The Witches of Karres è il lavoro più noto di James Schmitz, e specialmente lo è la versione ampliata di questa novelletta del 1949, che egli pubblicò nel 1966 aggiungendo all’opera originale altre sezioni e raggiungendo in tal modo la dimensione del romanzo (leggibile a questo indirizzo: http://jiltanith.thefifthimperium.com/Collections/TheWitchesofKarresChapters/TheWitchesofKarres_Link.php - i primi due capitoli corrispondono alla novelletta originaria). Più noto e meglio riuscito insieme - quanto meno in base al poco che se ne è visto in Italia – al ciclo di storie di Telzey Amberdon, la più famosa protagonista femminile di Schmitz.

Compito da svolgere:
Continua il brano su The Witches of Karres a partire dalla sua ultima frase.

Informazioni:

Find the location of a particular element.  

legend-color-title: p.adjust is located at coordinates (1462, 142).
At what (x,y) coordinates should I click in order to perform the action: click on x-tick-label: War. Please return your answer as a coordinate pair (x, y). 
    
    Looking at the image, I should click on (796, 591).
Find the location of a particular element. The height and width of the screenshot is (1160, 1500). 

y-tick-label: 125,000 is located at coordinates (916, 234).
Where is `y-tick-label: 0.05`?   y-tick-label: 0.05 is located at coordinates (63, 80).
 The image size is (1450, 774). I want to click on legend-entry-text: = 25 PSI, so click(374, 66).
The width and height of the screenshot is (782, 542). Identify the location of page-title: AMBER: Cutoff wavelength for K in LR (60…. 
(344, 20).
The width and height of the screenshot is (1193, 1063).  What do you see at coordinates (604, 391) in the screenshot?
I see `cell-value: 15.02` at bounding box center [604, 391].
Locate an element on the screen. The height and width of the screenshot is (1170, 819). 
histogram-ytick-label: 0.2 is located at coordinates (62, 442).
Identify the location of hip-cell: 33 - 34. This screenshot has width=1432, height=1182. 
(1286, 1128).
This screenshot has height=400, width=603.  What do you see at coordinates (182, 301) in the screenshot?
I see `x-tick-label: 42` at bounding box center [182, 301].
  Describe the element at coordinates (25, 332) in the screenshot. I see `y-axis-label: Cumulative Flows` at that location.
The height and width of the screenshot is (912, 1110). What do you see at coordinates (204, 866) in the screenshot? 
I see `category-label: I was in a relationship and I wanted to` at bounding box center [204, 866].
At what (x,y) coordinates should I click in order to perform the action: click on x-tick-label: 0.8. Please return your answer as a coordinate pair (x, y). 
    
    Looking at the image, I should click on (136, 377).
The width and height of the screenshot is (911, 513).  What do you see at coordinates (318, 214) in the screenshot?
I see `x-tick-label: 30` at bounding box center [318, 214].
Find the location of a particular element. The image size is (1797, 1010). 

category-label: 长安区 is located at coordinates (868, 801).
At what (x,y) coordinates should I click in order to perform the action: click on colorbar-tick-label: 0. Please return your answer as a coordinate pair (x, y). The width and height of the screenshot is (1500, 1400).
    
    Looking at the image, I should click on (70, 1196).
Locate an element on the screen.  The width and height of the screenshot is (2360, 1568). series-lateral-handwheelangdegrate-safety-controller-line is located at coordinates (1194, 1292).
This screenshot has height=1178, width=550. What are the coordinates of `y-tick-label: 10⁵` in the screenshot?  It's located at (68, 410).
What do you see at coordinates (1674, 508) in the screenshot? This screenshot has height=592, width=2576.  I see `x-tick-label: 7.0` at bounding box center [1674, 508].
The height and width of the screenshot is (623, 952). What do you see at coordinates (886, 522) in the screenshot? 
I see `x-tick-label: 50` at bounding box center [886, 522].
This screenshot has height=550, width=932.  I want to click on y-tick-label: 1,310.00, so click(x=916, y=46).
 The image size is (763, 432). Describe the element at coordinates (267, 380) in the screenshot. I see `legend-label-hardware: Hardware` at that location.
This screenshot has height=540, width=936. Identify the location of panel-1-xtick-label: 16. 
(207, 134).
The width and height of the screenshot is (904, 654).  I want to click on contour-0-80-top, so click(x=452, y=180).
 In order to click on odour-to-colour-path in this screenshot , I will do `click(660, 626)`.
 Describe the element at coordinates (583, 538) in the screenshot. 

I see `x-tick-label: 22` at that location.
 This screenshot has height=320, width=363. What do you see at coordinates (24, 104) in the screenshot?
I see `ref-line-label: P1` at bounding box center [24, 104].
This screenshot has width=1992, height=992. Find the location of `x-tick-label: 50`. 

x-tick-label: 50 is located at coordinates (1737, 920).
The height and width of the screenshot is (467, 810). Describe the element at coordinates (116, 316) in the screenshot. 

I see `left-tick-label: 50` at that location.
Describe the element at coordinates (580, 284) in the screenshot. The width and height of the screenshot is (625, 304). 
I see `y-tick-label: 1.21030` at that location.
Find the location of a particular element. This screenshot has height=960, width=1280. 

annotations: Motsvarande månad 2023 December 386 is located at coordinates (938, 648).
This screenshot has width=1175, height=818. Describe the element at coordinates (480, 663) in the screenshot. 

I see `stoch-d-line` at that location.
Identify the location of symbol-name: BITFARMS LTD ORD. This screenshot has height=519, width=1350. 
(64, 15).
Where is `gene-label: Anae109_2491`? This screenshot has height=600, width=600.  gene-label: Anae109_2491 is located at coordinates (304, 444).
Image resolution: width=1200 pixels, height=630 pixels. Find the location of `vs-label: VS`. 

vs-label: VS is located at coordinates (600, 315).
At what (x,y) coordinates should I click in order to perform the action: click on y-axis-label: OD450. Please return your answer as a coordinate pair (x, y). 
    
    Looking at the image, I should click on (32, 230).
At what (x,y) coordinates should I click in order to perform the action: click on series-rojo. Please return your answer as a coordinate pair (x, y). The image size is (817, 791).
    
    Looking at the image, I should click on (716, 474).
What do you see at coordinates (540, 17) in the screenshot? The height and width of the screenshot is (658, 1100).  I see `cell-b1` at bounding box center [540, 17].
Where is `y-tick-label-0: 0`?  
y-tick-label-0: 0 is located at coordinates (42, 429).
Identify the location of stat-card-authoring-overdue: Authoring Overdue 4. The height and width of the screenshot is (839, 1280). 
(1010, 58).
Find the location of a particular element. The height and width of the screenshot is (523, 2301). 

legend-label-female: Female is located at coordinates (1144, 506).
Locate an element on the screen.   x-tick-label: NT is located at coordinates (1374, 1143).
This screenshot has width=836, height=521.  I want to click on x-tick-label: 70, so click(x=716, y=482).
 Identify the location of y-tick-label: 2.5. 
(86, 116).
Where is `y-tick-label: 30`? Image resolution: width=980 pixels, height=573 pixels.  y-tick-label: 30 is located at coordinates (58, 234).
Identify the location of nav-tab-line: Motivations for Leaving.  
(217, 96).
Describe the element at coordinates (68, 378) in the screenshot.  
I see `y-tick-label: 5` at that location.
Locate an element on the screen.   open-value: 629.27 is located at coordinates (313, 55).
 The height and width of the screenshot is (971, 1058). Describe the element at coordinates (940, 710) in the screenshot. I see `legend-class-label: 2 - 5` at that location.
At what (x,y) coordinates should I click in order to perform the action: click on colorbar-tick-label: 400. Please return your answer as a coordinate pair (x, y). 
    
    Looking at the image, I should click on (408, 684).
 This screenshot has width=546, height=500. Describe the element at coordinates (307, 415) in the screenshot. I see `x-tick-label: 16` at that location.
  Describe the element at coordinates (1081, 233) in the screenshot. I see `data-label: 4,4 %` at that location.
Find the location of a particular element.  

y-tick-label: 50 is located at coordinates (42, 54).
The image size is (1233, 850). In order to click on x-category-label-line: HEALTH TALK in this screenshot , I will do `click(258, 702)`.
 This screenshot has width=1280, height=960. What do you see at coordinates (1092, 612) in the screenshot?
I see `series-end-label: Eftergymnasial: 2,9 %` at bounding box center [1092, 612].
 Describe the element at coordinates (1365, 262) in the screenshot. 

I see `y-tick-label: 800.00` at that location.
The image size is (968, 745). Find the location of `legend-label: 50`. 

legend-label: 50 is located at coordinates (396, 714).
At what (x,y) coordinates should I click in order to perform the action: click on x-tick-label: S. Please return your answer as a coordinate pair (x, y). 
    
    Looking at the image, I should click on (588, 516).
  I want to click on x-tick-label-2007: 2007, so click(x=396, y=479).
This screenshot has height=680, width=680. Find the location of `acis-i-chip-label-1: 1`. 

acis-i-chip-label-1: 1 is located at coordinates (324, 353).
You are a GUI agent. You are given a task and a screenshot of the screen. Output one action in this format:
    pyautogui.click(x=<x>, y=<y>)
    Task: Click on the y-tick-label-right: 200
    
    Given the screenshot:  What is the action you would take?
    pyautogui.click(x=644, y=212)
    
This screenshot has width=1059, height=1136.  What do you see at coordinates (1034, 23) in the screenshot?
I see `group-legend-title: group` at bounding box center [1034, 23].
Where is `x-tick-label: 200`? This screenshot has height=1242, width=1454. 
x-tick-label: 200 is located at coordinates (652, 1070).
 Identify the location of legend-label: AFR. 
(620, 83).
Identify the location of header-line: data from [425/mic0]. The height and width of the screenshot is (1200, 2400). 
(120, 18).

Risultato:
La prima edizione italiana del romanzo
Poco purtroppo si è visto di suo in Italia. Del ciclo di Telzey credo solo un romanzo, Il gioco del Leone, oltre trent’anni fa su Galassia; uno di quello di Trigger Argee, altra eroina schmitziana, ormai perduto nelle pieghe del tempo; dei racconti del ciclo di Agent of Vega ne è stato pubblicato uno nelle carbonare edizioni Perseo. Un desolante troppo poco per l’autore delle Streghe, uno dei veri classici della space-opera.